**ASSIGNMENT**:
For each line in the data below that has the word "pixel", copy that line.

Stored data

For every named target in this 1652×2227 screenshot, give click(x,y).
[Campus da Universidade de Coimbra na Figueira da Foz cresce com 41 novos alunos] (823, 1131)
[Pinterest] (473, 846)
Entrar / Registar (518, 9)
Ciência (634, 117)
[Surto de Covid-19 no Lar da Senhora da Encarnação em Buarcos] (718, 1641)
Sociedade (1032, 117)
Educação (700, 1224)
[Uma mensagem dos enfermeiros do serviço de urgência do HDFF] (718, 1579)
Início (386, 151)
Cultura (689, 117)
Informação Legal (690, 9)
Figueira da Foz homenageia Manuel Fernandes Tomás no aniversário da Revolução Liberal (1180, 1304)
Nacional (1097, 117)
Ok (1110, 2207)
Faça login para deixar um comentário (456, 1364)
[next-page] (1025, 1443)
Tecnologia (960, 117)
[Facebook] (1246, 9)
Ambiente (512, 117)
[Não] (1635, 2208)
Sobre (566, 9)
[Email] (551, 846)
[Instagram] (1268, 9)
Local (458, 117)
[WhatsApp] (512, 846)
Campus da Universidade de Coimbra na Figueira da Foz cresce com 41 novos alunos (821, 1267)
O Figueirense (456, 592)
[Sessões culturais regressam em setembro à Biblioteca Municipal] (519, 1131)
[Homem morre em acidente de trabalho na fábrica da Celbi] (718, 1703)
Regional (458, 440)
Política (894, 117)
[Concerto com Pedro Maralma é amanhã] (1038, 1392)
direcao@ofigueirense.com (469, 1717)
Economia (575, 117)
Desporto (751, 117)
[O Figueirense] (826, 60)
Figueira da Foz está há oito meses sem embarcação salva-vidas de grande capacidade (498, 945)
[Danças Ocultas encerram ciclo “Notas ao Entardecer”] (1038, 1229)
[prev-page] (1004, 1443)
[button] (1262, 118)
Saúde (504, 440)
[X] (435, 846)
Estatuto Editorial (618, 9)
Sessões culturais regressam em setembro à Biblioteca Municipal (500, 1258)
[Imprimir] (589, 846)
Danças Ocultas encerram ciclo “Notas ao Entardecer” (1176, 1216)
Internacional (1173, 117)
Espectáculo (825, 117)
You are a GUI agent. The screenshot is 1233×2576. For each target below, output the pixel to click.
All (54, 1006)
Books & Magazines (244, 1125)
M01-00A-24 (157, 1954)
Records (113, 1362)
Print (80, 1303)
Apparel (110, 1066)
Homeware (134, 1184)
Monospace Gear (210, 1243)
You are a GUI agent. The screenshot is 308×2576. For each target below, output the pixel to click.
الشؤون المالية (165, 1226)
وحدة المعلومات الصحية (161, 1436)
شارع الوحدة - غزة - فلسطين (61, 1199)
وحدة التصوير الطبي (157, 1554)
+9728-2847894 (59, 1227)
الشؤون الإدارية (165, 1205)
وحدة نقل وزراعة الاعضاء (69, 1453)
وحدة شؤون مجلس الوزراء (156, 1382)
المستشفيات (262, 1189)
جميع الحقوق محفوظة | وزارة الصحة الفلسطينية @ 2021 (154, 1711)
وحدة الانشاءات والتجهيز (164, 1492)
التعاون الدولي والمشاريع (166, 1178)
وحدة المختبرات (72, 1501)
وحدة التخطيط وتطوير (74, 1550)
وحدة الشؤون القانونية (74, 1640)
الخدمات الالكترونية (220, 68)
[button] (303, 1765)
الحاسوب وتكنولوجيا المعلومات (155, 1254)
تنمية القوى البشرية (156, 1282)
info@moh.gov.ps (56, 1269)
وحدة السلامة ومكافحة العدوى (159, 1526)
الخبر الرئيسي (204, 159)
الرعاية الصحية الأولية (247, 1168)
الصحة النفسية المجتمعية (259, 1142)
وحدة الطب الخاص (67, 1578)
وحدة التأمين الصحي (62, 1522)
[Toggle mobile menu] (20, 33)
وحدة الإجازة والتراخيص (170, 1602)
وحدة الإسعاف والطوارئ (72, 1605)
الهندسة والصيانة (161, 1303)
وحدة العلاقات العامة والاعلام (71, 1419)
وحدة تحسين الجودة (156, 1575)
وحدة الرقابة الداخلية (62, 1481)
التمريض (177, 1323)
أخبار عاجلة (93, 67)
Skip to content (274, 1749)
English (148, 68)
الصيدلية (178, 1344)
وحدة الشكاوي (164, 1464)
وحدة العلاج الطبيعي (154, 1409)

**ANSWER**:
You are a GUI agent. The screenshot is 1233×2576. For each target below, output the pixel to click.
You are a GUI agent. The screenshot is 308×2576. For each target below, output the pixel to click.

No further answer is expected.